Work required: Format the rows from the first line through the line with "Action: pyautogui.click(x=68, y=43)" as a JSON list of strings, one string per line, leaving out blank lines.

Records supplied:
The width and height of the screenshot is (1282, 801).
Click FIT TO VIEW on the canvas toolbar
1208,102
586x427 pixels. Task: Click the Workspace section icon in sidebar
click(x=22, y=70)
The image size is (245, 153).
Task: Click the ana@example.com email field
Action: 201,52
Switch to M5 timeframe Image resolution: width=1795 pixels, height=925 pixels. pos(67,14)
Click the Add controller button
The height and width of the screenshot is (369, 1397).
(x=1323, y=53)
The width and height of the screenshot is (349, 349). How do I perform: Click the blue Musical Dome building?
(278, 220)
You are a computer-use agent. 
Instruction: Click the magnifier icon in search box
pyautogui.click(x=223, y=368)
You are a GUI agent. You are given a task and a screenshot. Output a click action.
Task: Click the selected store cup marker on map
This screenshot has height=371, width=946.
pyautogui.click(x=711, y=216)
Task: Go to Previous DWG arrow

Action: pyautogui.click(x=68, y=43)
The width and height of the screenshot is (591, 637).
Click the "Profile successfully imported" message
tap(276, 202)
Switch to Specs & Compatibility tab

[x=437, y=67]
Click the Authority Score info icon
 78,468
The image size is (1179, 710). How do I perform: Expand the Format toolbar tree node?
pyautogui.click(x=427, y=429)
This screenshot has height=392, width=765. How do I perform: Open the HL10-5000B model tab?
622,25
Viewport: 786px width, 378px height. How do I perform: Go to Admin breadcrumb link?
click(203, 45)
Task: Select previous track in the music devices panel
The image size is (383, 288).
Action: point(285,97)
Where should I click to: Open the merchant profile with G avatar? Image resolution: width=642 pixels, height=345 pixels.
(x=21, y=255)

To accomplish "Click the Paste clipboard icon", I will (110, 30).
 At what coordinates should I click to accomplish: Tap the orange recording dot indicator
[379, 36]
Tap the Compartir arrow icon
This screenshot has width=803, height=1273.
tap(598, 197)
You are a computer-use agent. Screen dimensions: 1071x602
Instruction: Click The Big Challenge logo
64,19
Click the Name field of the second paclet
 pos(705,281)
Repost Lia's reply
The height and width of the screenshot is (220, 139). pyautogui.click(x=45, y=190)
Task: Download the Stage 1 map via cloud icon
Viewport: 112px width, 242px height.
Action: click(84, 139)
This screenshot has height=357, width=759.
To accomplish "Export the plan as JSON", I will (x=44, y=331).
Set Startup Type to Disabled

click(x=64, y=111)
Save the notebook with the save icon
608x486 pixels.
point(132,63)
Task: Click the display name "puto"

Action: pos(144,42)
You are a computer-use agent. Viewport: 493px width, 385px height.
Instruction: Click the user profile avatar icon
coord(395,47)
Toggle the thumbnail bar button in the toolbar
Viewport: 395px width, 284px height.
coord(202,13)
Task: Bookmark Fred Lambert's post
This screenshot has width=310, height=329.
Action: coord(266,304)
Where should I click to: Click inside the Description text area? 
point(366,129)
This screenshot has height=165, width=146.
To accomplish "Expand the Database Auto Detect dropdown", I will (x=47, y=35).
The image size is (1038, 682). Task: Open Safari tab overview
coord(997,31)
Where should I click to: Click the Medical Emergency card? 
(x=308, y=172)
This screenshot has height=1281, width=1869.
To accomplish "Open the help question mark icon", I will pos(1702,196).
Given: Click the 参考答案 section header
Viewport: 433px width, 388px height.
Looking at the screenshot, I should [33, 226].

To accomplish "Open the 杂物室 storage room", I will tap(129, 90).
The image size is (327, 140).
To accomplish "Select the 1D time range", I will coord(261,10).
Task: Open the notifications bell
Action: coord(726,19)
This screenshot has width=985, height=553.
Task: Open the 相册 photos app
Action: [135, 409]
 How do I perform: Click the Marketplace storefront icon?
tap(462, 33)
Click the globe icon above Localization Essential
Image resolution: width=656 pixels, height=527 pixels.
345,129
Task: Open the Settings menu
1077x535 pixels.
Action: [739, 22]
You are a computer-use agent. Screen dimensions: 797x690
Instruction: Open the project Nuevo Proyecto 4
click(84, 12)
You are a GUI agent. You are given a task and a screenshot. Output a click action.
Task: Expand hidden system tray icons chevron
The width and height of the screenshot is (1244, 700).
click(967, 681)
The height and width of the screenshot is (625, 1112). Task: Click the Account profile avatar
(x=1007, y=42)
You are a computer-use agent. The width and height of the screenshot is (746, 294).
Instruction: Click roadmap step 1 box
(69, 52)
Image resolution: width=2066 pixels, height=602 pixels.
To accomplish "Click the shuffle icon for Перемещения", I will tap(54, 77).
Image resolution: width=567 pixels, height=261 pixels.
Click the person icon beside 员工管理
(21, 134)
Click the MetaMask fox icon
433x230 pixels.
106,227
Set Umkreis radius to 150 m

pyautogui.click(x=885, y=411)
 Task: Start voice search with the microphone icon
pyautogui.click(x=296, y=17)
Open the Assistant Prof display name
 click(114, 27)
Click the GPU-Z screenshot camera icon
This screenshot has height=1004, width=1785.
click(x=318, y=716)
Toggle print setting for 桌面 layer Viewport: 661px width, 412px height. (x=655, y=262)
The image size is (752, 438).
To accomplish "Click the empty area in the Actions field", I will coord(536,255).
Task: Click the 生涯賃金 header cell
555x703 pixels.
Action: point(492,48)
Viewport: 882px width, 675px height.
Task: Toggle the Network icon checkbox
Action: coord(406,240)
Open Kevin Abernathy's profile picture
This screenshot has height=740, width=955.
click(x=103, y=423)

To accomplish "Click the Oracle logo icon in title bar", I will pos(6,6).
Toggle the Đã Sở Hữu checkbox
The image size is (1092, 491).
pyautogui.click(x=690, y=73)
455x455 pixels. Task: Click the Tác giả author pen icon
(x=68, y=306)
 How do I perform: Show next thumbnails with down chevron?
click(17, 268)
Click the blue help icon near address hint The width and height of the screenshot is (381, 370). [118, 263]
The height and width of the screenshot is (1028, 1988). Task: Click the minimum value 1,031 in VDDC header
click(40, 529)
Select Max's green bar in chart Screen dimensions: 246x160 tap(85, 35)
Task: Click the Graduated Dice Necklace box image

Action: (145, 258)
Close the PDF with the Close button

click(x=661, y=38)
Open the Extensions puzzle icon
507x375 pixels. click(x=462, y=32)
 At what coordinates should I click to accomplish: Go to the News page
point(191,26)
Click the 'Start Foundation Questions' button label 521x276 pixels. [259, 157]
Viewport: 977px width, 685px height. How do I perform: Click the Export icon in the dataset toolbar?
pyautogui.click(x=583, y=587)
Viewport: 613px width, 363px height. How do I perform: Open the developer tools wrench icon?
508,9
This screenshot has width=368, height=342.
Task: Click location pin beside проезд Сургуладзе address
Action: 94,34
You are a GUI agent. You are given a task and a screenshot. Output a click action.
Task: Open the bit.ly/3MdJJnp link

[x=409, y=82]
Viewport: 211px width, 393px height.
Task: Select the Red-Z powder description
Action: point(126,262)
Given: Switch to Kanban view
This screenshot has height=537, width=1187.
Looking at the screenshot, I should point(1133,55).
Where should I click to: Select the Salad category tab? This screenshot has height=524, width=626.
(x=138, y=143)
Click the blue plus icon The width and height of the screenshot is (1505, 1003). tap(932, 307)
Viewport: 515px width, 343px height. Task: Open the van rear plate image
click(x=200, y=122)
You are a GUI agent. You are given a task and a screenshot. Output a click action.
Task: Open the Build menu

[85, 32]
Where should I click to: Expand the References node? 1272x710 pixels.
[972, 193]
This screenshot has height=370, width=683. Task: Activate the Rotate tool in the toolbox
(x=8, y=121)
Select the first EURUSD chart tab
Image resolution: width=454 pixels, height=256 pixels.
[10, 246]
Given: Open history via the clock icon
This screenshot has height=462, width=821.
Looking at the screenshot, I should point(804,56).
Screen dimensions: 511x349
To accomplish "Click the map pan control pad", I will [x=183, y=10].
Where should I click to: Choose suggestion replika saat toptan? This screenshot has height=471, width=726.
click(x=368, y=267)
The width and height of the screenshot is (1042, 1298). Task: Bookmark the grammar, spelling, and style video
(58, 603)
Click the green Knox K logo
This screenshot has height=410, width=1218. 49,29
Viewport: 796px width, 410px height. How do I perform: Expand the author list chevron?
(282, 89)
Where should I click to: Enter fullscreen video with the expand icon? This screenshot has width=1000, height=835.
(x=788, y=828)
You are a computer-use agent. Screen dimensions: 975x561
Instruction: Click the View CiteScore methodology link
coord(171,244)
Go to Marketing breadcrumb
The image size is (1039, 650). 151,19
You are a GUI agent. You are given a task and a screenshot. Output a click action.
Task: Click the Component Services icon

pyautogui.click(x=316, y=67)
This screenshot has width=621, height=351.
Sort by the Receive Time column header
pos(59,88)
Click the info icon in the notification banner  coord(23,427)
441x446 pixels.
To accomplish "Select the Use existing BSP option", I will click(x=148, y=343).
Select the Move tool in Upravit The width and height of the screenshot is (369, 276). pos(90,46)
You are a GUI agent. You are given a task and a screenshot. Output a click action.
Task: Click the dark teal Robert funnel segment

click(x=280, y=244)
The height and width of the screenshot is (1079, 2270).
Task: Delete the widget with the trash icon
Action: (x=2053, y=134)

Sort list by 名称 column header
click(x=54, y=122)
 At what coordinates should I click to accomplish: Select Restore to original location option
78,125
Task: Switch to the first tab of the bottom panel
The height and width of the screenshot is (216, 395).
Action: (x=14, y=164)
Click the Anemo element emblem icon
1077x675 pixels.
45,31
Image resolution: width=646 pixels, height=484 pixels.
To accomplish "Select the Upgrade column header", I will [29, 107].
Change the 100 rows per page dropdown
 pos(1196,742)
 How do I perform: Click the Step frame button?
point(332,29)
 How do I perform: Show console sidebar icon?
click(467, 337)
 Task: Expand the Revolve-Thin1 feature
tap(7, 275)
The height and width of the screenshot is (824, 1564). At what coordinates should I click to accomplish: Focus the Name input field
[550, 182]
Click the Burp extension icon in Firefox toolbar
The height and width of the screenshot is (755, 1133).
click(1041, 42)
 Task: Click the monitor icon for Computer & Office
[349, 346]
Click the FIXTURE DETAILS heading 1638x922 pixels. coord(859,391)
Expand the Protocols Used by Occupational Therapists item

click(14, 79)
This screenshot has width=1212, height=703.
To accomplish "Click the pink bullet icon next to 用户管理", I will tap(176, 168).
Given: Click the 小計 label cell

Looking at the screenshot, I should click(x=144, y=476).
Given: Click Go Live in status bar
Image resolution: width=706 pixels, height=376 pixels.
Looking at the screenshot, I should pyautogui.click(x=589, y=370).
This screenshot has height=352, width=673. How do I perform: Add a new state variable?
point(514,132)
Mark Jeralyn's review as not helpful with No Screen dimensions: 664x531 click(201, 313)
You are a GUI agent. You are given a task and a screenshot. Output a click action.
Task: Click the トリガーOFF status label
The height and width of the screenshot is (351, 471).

Worked solution:
[
  "The width and height of the screenshot is (1282, 801).",
  "Click FIT TO VIEW on the canvas toolbar",
  "1208,102",
  "586x427 pixels. Task: Click the Workspace section icon in sidebar",
  "click(x=22, y=70)",
  "The image size is (245, 153).",
  "Task: Click the ana@example.com email field",
  "Action: 201,52",
  "Switch to M5 timeframe Image resolution: width=1795 pixels, height=925 pixels. pos(67,14)",
  "Click the Add controller button",
  "The height and width of the screenshot is (369, 1397).",
  "(x=1323, y=53)",
  "The width and height of the screenshot is (349, 349). How do I perform: Click the blue Musical Dome building?",
  "(278, 220)",
  "You are a computer-use agent. ",
  "Instruction: Click the magnifier icon in search box",
  "pyautogui.click(x=223, y=368)",
  "You are a GUI agent. You are given a task and a screenshot. Output a click action.",
  "Task: Click the selected store cup marker on map",
  "This screenshot has height=371, width=946.",
  "pyautogui.click(x=711, y=216)",
  "Task: Go to Previous DWG arrow",
  "Action: pyautogui.click(x=68, y=43)"
]